Publisher’s Perspective: Miles’ reporting hit home about the reality of World War II

U.S. Army Maj. Frank Miles of Des Moines served during World War II as a war correspondent.

 

May/June 2025 (Volume 17, Issue 3)

 

 

By Michael Swanger

 

This year marks the 80th anniversary of the end of World War II and stories of Americans’ service, sacrifice and valor abound. Though many are about the Greatest Generation knee-deep in blood and guts fighting the foot soldiers of Hirohito and Hitler, others are equally poignant reminders of the sense of duty that Americans embodied during the war.

 

One such story is that of U.S. Army Maj.

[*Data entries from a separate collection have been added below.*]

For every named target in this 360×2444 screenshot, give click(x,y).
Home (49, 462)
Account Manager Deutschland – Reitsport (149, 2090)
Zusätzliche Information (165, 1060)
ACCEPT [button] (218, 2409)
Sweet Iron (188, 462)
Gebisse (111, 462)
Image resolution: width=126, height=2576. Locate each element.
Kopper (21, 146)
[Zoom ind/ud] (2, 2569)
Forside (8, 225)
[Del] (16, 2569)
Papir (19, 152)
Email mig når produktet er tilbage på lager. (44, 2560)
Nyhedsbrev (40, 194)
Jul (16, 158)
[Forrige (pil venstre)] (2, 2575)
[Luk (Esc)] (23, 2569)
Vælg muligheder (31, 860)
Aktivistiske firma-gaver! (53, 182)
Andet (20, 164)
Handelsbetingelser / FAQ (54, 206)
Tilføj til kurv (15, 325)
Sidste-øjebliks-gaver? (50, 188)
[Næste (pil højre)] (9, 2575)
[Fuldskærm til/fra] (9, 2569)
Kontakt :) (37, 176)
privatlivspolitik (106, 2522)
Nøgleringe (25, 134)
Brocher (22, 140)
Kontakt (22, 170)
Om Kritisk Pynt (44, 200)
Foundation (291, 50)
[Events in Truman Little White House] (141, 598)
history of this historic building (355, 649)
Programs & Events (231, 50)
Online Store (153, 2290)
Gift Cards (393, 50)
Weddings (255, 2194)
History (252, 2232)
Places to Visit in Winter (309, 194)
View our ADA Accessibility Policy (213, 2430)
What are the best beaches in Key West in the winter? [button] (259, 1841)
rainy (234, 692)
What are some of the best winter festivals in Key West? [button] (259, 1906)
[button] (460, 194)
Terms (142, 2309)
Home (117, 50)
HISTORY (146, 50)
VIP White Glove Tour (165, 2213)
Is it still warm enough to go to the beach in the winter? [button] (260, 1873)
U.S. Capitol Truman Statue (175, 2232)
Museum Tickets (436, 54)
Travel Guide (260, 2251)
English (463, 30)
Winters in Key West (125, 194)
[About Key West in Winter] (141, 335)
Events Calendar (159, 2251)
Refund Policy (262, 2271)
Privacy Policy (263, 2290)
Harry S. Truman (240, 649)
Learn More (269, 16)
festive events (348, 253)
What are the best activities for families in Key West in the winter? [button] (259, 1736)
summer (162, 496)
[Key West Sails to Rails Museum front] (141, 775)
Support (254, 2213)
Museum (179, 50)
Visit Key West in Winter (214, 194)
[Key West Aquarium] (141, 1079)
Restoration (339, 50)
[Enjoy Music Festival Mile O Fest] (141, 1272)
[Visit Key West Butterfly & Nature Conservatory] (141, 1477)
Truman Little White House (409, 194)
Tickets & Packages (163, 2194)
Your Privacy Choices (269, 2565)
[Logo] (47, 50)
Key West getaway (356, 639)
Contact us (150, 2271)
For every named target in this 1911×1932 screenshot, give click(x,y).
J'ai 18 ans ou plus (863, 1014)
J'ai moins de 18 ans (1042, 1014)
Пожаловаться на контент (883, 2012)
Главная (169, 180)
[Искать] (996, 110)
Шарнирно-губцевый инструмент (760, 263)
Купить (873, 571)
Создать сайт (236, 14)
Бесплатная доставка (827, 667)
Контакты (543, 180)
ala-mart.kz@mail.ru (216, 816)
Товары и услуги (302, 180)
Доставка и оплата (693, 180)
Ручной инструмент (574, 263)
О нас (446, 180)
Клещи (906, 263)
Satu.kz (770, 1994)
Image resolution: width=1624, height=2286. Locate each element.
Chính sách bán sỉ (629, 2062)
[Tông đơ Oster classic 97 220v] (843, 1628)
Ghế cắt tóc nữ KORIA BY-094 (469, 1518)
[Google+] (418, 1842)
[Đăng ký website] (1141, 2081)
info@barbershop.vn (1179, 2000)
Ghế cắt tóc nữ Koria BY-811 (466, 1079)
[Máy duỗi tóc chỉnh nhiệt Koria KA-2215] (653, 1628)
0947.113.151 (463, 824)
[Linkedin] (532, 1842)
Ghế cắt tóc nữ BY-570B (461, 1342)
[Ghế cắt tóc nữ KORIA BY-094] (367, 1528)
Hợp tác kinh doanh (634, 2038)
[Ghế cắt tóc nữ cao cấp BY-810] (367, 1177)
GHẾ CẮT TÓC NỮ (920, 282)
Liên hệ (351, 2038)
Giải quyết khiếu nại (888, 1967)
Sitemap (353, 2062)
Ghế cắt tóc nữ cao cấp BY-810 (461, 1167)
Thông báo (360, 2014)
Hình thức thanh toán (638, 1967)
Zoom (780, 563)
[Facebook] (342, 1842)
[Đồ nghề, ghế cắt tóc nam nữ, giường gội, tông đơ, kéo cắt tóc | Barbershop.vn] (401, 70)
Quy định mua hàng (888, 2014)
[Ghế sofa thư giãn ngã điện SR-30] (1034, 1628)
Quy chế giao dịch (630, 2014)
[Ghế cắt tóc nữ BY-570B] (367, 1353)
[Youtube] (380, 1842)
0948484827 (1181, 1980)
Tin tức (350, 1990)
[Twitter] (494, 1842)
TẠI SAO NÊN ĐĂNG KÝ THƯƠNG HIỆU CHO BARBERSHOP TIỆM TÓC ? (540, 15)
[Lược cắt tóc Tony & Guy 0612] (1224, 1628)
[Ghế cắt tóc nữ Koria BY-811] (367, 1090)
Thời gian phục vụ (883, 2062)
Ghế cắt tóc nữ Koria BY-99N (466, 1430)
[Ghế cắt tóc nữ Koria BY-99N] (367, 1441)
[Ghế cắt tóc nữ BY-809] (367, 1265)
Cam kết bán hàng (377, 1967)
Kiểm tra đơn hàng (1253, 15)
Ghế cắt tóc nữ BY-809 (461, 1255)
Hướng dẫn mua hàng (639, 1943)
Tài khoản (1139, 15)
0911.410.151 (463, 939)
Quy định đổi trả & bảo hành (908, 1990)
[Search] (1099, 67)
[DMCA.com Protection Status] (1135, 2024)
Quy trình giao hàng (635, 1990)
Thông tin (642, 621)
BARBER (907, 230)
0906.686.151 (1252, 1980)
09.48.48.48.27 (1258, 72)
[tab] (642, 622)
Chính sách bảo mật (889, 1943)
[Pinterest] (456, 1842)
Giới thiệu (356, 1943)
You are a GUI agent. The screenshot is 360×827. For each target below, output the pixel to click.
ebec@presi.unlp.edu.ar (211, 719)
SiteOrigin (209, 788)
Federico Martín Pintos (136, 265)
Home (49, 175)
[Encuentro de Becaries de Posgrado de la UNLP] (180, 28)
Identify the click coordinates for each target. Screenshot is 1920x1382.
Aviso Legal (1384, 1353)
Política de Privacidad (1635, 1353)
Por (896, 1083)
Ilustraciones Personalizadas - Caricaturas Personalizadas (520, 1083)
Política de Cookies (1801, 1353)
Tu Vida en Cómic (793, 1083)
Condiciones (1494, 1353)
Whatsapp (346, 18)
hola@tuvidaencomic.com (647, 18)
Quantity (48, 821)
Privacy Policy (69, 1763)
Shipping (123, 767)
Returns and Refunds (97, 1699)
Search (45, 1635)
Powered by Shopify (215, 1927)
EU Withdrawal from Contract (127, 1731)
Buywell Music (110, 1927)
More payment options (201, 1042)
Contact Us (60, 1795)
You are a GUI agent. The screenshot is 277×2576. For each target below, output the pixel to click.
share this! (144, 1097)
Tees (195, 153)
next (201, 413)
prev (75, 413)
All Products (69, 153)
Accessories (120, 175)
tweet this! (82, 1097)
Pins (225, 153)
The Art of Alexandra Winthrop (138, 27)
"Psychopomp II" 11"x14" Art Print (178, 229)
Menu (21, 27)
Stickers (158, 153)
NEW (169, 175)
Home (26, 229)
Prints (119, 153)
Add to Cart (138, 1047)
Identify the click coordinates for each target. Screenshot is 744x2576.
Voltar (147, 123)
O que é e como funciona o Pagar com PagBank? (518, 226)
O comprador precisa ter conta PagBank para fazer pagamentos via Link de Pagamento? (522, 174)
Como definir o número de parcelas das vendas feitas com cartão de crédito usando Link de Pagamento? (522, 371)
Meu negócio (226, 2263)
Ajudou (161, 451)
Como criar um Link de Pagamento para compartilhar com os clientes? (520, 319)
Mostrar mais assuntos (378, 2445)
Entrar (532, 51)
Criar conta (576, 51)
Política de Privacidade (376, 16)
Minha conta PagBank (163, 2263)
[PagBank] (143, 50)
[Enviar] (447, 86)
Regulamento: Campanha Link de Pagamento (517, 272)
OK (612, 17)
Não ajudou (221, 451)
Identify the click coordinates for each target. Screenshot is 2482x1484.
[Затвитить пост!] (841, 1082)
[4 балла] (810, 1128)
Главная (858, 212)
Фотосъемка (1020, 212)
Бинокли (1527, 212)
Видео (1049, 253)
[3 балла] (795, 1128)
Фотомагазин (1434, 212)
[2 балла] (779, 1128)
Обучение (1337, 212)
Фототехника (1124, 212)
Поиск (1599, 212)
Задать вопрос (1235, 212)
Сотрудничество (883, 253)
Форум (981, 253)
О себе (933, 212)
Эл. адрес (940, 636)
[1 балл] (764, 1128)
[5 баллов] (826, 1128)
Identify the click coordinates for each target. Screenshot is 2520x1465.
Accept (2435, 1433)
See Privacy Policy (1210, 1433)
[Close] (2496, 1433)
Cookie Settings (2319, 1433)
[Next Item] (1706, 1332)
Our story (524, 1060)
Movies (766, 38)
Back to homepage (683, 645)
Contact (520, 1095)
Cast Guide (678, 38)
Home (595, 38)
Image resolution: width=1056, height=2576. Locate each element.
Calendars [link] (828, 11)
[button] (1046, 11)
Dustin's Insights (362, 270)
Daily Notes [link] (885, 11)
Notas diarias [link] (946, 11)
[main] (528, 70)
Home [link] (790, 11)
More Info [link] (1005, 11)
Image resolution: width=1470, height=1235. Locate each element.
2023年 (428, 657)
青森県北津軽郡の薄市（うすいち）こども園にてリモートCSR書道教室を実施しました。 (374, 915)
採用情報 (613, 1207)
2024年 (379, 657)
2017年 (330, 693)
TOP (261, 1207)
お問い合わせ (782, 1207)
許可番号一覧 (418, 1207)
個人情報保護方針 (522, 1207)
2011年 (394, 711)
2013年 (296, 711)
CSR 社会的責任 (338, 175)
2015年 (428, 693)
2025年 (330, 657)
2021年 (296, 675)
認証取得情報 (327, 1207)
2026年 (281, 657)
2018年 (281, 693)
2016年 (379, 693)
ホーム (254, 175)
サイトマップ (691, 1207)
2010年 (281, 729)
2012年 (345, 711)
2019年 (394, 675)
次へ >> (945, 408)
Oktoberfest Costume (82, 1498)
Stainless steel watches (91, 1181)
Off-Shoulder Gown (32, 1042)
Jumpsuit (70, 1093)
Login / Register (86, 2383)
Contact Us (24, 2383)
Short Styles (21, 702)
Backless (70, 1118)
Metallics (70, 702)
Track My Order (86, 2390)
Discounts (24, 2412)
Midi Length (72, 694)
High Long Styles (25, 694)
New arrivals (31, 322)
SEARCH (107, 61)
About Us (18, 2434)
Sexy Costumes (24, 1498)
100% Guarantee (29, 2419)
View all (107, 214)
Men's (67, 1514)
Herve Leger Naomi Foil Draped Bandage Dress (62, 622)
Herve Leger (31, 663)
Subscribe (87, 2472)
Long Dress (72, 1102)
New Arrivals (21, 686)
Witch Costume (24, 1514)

Frank Miles of Des Moines who served during World War II as a war correspondent for the National American Legion publication, Iowa Daily Press Association and WHO Radio from 1944 to 1945. His daily reports from the European, African and Pacific theaters about Iowans serving in the military during World War II were published or broadcast across Iowa and made him an Iowa “institution.”

 

A Fort Madison native who was born on April 2, 1890, Miles was a Drake University Law School graduate who was admitted to the Iowa bar in 1916 before joining the U.S. Navy to serve during World War I. After World War I, he worked as a reporter for Des Moines newspapers, served for two years as Des Moines city treasurer, became a founder and longtime editor of the Iowa Legionnaire, and held public relations jobs.

 

At age 54, Miles left his post as public relations director of state selective headquarters and editor of the Iowa Legionnaire to become a war correspondent. According to one newspaper report, his sense of duty to participate in a second world war and the allure of reporting from battlefields was too tempting for Miles to resist. 

 

“A man of quick step and animated speech, Miles bore a happy, newspaperman’s smile before leaving Des Moines as he contemplated the prospect of a writing assignment of almost ‘dream’ proportions and of seeing of the war at first hand,” reported the Muscatine Journal and News-Tribune on Aug. 8, 1944. 

 

While overseas, Miles churned out daily stories about Iowans serving during World War II. They included everything from one-sentence mentions of Iowans—including their hometown and location—to human interest stories, to graphic reports of the carnage of war … “as only an Iowan can write.”

 

 

 

No other story, perhaps, might have been as challenging for Miles to report as the one about the death of his youngest son, William Miles, an American bomber pilot killed by anti-aircraft fire over Italy on May 17, 1944. 

 

William Miles was an 18-year-old Drake University freshman when he enlisted in the U.S. Army Air Corps in January 1942. His older brother, Frank Miles Jr., 20, had become an army aviation cadet the day war was declared. In a story published by the Mason City Globe Gazette on Aug. 29, 1944, the family’s patriarch wrote about the family’s loss.

 

“About the middle of May, when I learned I was coming across as a war correspondent for American Legion publications, I wrote him [William] I might see him shortly and jokingly added he might bring me home as a passenger. He never read the letter. It was returned June 10, marked ‘deceased,’” Miles reported. “On June 1 came a message that he had been killed in action May 17 … and that my son had been given a Christian, military burial in a U.S. Cemetery in Italy the following day.”

 

In August 1944, Miles visited his son’s grave.

 

“About sunset that evening I walked bareheaded and alone in among the rows of graves and found one I had come to visit. I knelt down and talked through the Lord to him and his comrades sleeping there and elsewhere, then I arose and saluted him and all of them and departed with pride and contentment in my broken heart.”

 

 

 

As the war raged on, Miles carried out his reporting duties. He witnessed its worst sights, including German concentration camps. He also reported that Berchtesgaden, the setting of Hitler’s mountain chalet, was “the most beautiful spot he ever visited.”

 

When World War II ended, Miles was in Arkansas meeting his infant grandson, William Baker Miles, Jr.

 

“I didn’t feel like celebrating,” Miles wrote. “I thanked God the war was over and that the killing and maiming of our boys had ended. I prayed that out of this would come a lasting peace.”

 

Miles also credited Iowans for their valiant service. 

 

“I don’t see how the United States could have won the war without them,” he said. “It was amazing from the Azores to Casablanca, clear back to Honolulu—everywhere I met seven or eight soldiers, there always was one from Iowa.”